You don’t think you are good enough for this girl do you?
I think you may be using your rules as an excuse for what’s really holding you back!
You don’t feel you are worthy of this girl!
Read what I wrote in the reply above!
Your “rules” are artificial. Here’s what I’d be concerned with: the girl you like, what kind of men does she like? You should know this by now?
Feel her out. If you’re the nerd type and she likes jocks, see if she would be willing to try something else. If she says yes, suggest yourself!
You have only one life to live. Live it boldly!
Yes feel her out!
But not up ;)
Well not yet anyway :P
loudsilence9 wrote:
on the other hand i can’t let her be with a wreck like myself
Self-deprecation is just another form of vanity.
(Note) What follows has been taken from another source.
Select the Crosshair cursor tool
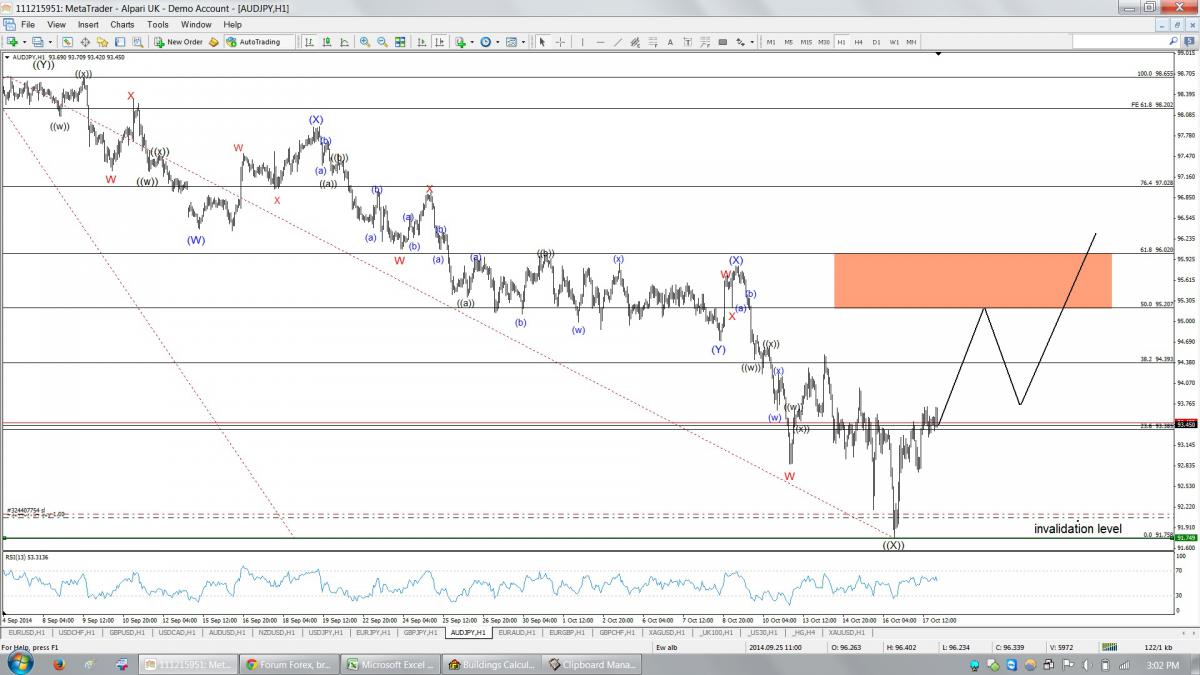1200x675 pixels. (559, 42)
All you can do is express yourself regarding your feelings for her. Then the ball is in her court. She will be the deciding factor, as to whether, there is any chance to take this friendship to the next level. Let here decide. Life is full of gambles. If you never go for it, you will never know what the outcome will be. She just might surprisingly like you more then just a friend as well. You will never know if you don’t try. Friendships, good ones that is, aren’t dissolve simply because one expresses they would like the relationship to proceed to the next level. Go for it. She’ll still be your friend :)
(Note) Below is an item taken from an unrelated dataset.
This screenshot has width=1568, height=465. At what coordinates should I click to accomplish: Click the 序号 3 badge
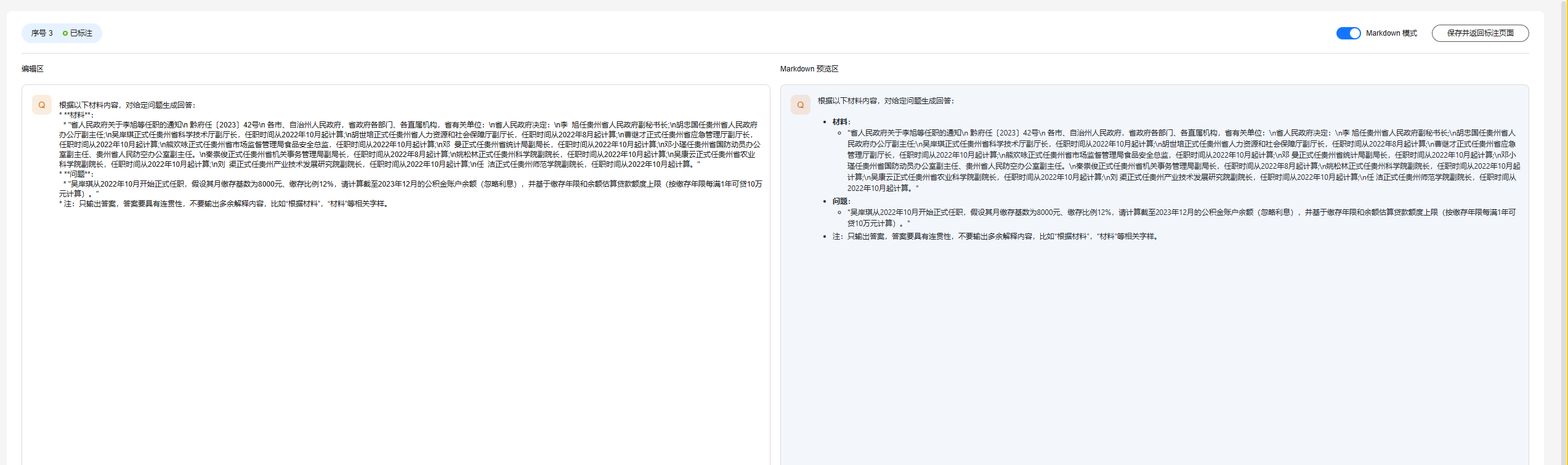pyautogui.click(x=42, y=33)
I know you’re trying to protect her by setting these criteria for who is worthy to date her, but you aren’t her, in the end she’s the only one that can choose which path she takes and she won’t walk down your path if she doesn’t even know it’s an option. You don’t know she’ll reject you if you don’t give her the chance. Trust me, it’s worth it, and there’s no guarantee that it’ll ruin the friendship. I have feelings for my best friend and she knows it and we’re still best friends with no awkwardness between us. Most likely she’ll respect your honesty and if you make it clear that you’d rather be her friend than lose her all together then you definitely have a chance. Being willing to open up about it is a huge key.
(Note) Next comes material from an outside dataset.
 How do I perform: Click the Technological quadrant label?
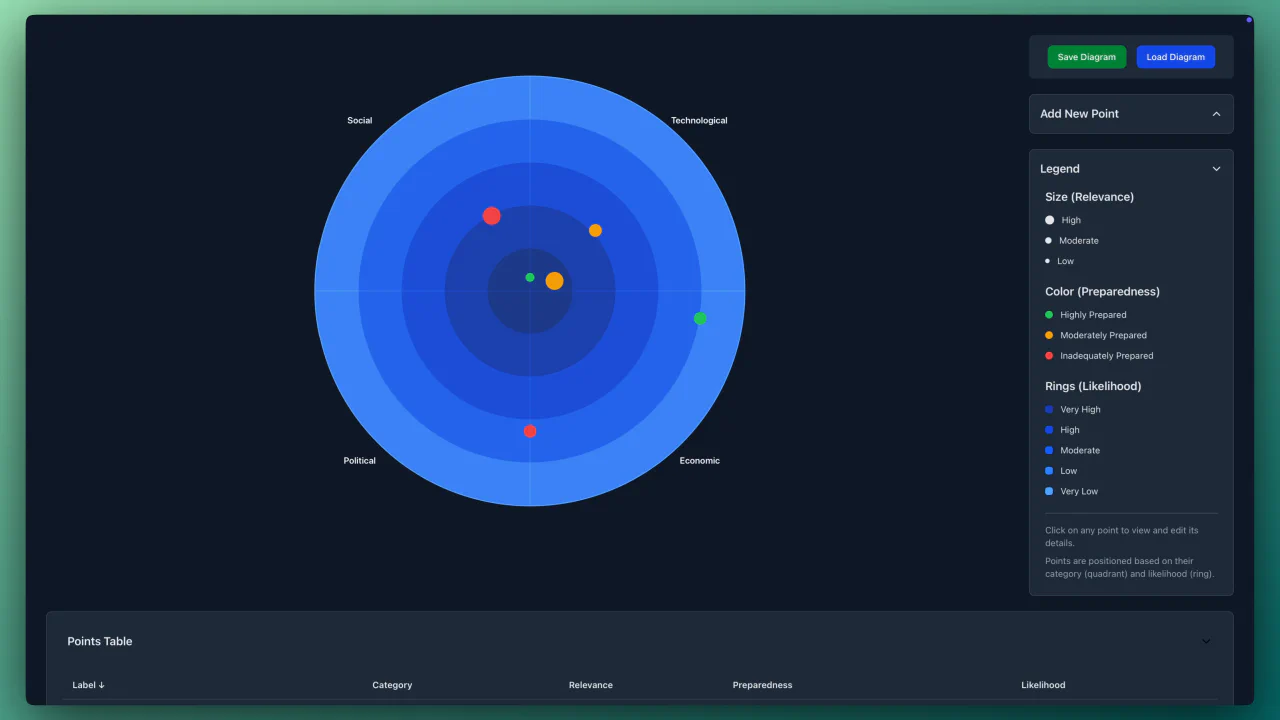pos(699,120)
hey guys … i did express my feelings .. here’s what happend .. she rejected me .. badly… and she started going out with this piece of *** who ended up cheating on her and stuff.. oh well.. yet i didnt say anything to her cause i wasnt in the position to do so .. he ended up knockin her up and runnin away.. she turned to me for help.. i didnt know what to do .. it was hard for me to see her in that shape.. she ended up havin an abortion somewhere in the far east .. when she came back .. our friendship was not the same anymore .. she started to go out with another guy who’s worse than the other one.. 2 months later.. HIS GIRLFRIEND came back home!.. and she was dumped like yesterday’s newspaper.. as much as i loved her, she didnt find me when she came back looking for her bestfriend.. she came asking for us to be the friends we always been .. we’re friends again alright .. but i dont feel the same towards her anymore .. however .. i am actually sad
i guess thats an experience not worth remembering but has something to do with growing up as a person.